Mychael Barratt is best known for his printmaking and painting inspired by his boundless knowledge and enthusiasm for culture and history. His work often takes the form of a humorous homage to great artists, such as with his ongoing Artists’ Cats and Dogs series, where artist’s pets pop up in their owner’s most famous paintings. He is also known for his ambitiously produced maps.
Mychael’s interest is in the anecdotal, as well as the obscure details of history that characterise major cities. Recent subjects include a large-scale etching entitled ' A New York Map of Days' , a highly detailed exploration of New York City via its historic daily events. Other maps explore London; for example, ‘A London Map Of Days’ , another large-scale original print, was made using eight etching plates, joined together, and features 366 date specific references to events or people throughout London’s history.

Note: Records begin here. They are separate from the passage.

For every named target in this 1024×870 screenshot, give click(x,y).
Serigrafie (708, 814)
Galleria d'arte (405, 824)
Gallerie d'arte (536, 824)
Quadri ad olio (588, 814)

‘I have an immigrant’s zeal for my adopted city [of London] that constantly permeates my work,' says Mychael. ‘The choice to settle here and to think of myself as a Londoner (though I’m still a Canadian) informs much of my life and artistic choices,’ he explains.
For his solo show ‘Hidden Histories’ at Sarah Wiseman Gallery, Mychael is planning a brand-new map, this time featuring Oxford. He’s reluctant to share exactly what we can expect to be included, however he has promised it to be ‘the star of the show’ - and there are sure to be surprising new stories he has unearthed about the city of Dreaming Spires.

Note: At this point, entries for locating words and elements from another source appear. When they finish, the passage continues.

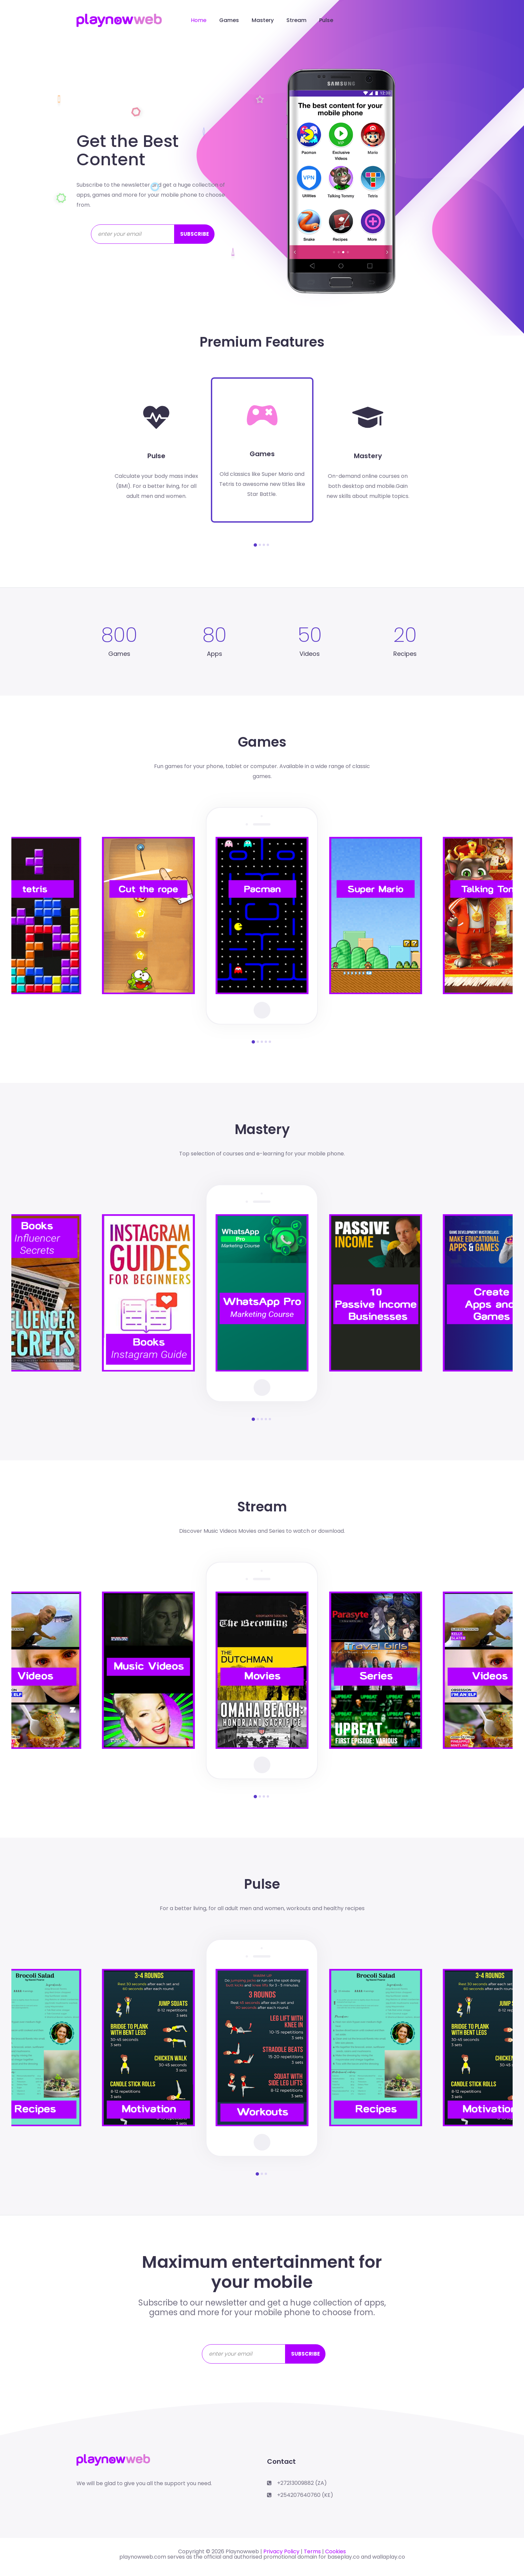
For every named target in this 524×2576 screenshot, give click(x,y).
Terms (312, 2551)
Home (199, 20)
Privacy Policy (281, 2551)
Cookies (335, 2551)
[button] (255, 545)
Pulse (326, 20)
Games (229, 20)
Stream (296, 20)
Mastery (263, 20)
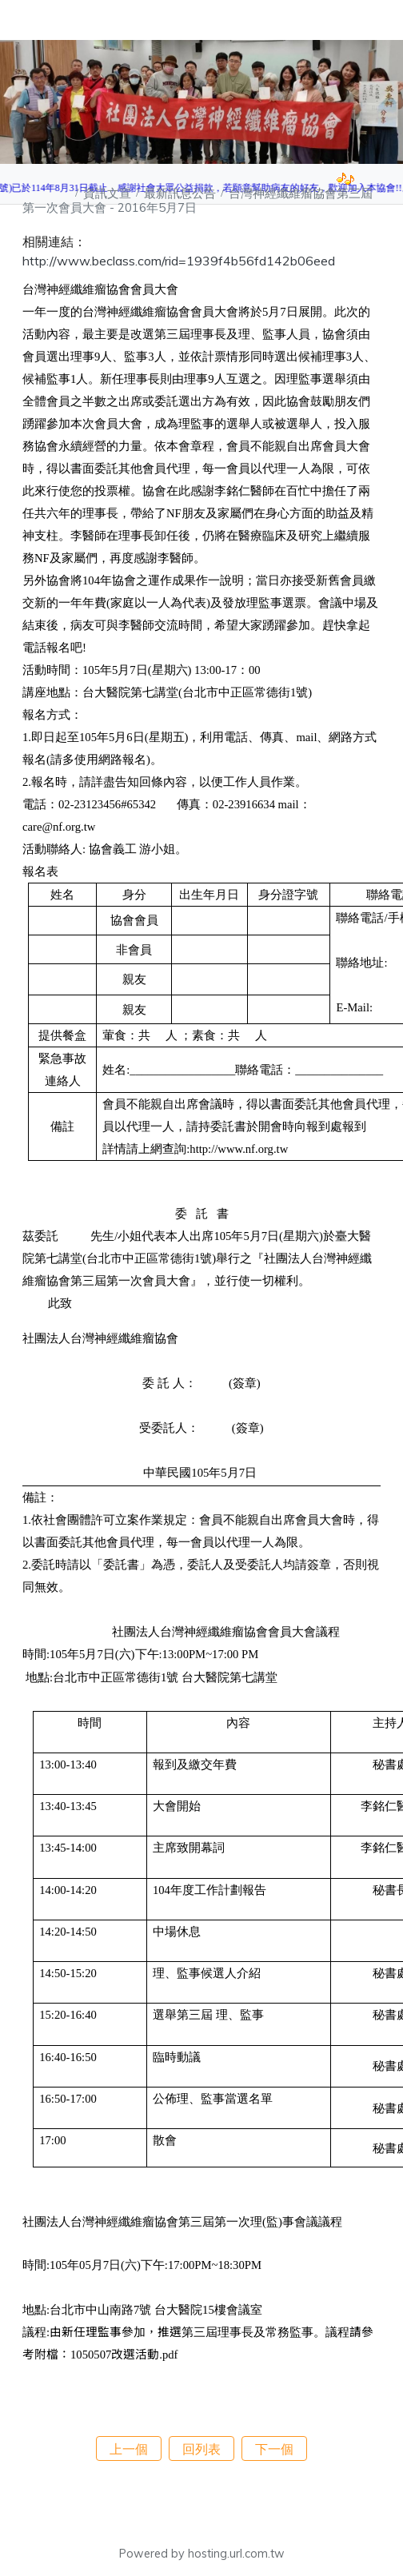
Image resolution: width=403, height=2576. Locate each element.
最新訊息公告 (181, 193)
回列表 (201, 2449)
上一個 (129, 2449)
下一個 (274, 2449)
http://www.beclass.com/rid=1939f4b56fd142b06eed (178, 261)
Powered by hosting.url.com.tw (202, 2553)
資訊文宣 (108, 193)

Gallery director Sarah Wiseman says ‘Maps are often seen as objective representations of places on the globe; however, they are in some respects very subjective views of the world. Borders could be altered, centres of power inflated, or other locations even omitted all together. It stands to reason that some artists like Mychael, choose to make a statement about the world in some way, using a map.’
Mychael Barratt was born in Toronto, Canada, however, considers himself to be a Londoner since arriving for what was supposed to be a two-week stay thirty years ago. He is a narrative artist whose work is steeped in imagery relating to art history, literature, theatre and everything else that overfills his bookshelves. He was an artist in residence for Shakespeare’s Globe Theatre throughout Mark Rylance’s reign as Artistic Director.
In 2011, just prior to the 2012 Summer Olympics, he was commissioned to paint a large-scale mural on T. V. Edwards Solicitor’s building on the Mile End Road. He is a Fellow of the Royal Society of Painter-Printmakers and in 2013 was elected to be its twelfth President, stepping down earlier this year to concentrate on new commissions.
Mychael’s work is held in many important collections including Her Majesty The Queen, British Museum, the British Library, Ashmolean Museum, V & A Museum, and the Jiangsu Museum of Contemporary Art.
Hidden Histories will launch at Sarah Wiseman Gallery on Saturday 18th January and continues until 15th February 2020.